According to the company, the reported net sales for the company as a whole saw a strong increase—due to the acquisition of Elizabeth Arden—but sales of individual segments decreased.

Net sales for Q2 2017 reached $645.7 million, an increase of 32.1% compared to $488.9 million during Q2 2016.

Net sales for Revlon's consumer segment reached $335.7 million, a decrease of 6.6% compared to $359.5 million during Q2 2016. The company attributed the decrease to soft core beauty category consumption in North America's mass retail channel, higher sales return accruals due to the impending relaunch of the Almay brand and a decline in SinfulColor sales when compared to the Kylie promotional line sold last year. 

Net sales for Elizabeth Arden reached $199.2 million.

Net sales for Revlon's professional segment reached $105.4 million, a decrease of 14.5% compared to $123.3 million during Q2 2016. The company attributed the decrease to a decline in CND nail product sales and lower sales of American Crew grooming products. 

Revlon's president and CEO, Fabian Garcia, said, "While our financial performance and sales results in the U.S. remained soft in a challenging retail environment, we are encouraged by the global growth of our iconic Revlon and Elizabeth Arden brands, our international sales which remain robust and the key strategic initiatives that we have implemented during the quarter, which we expect will drive sequential improvements in company performance."
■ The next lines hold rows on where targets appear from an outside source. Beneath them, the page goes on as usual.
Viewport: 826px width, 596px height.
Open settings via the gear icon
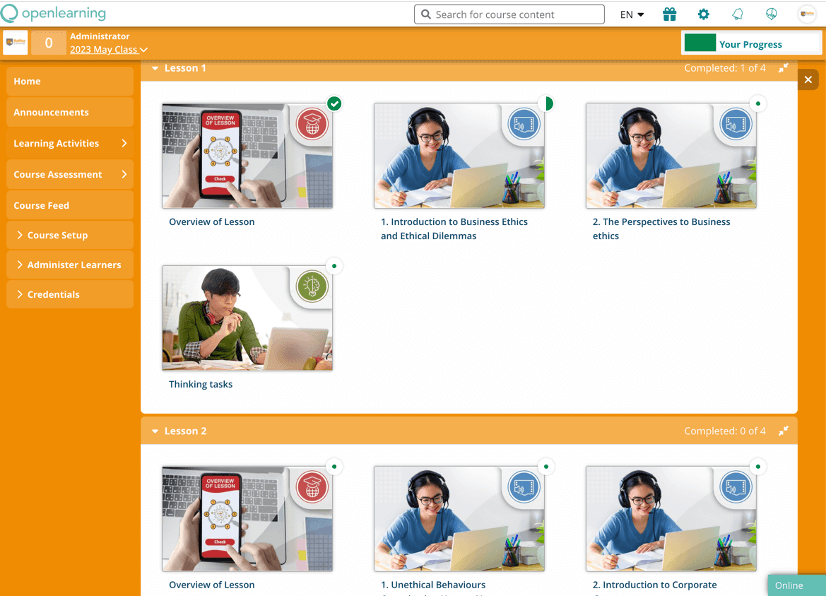(x=703, y=14)
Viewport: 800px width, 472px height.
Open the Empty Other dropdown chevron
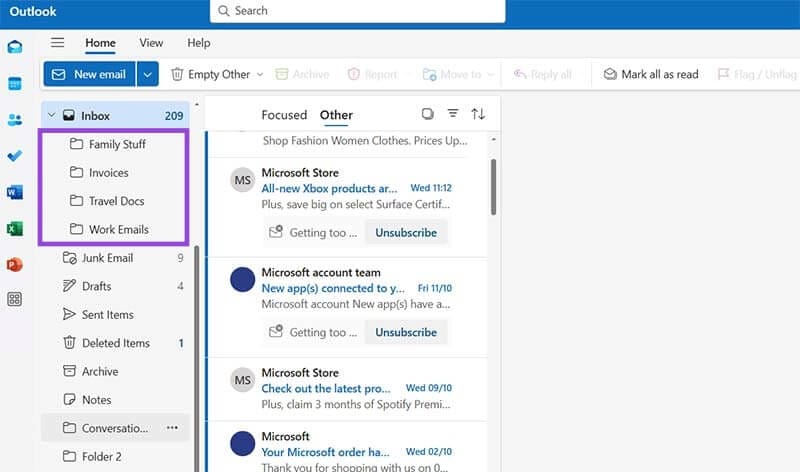tap(260, 74)
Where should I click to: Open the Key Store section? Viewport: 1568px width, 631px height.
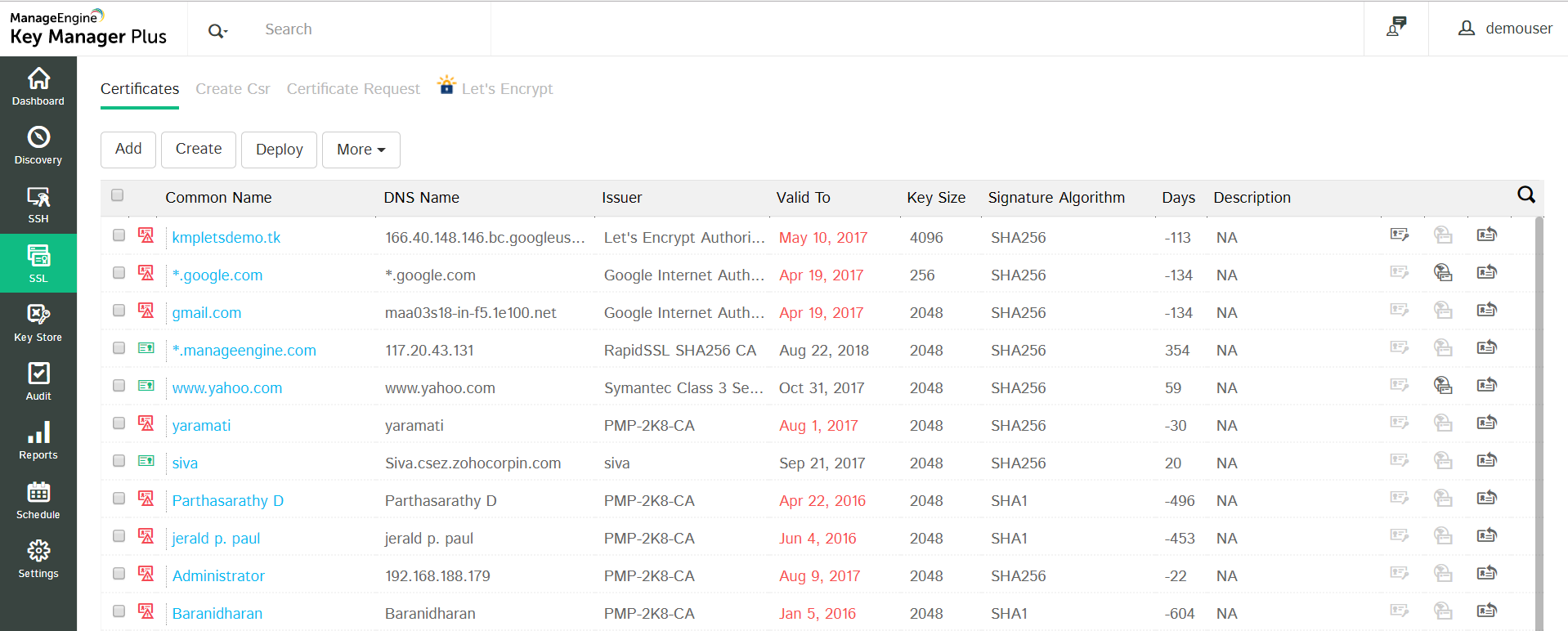(x=38, y=323)
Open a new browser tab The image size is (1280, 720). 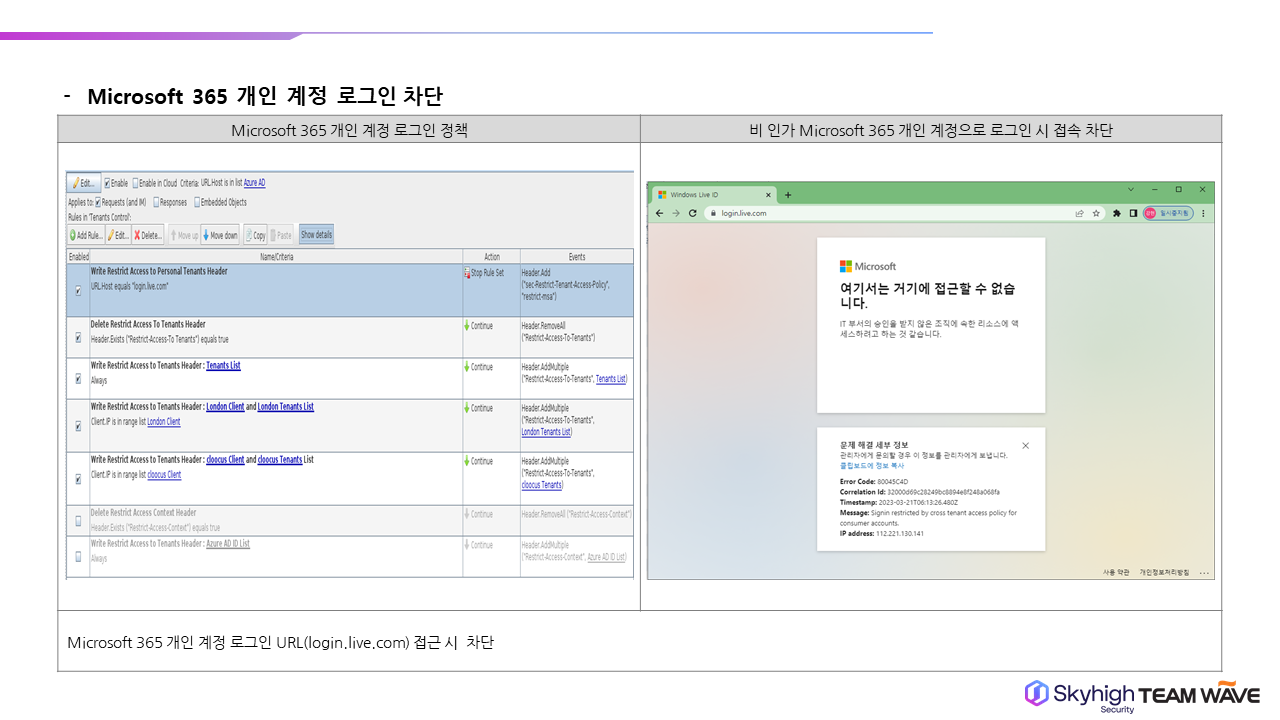[788, 194]
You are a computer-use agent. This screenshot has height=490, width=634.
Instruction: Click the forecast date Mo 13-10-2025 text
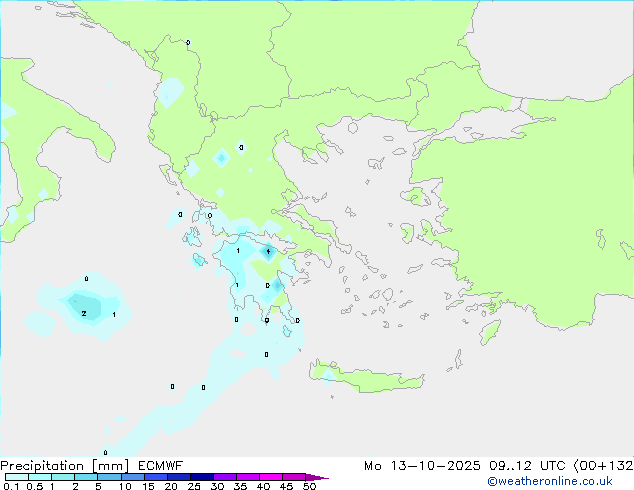point(433,466)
He added, "Of note in this quarter, we secured incremental shelf space and distribution for the newly repositioned Almay, created new campaigns for Revlon and Elizabeth Arden, our two largest and most iconic brands,focused our global expansion on large and fast growing geographies, accelerated our innovation process and speed to consumer, working with strategic suppliers, developed a strong second half and 3-year new product pipeline, continued to make progress in our digital communications, engagement and e-commerce capabilities and delivered a total of $24 million in synergies in the first half of 2017, against the target of $190 million annualized by 2020, with $50-60 million anticipated in 2017.”

Garcia continued, “During the quarter we continued to take measures to enhance our digital capabilities and competitiveness, strengthened our brands and their global distribution and further refined our long-term strategy for profitable growth.”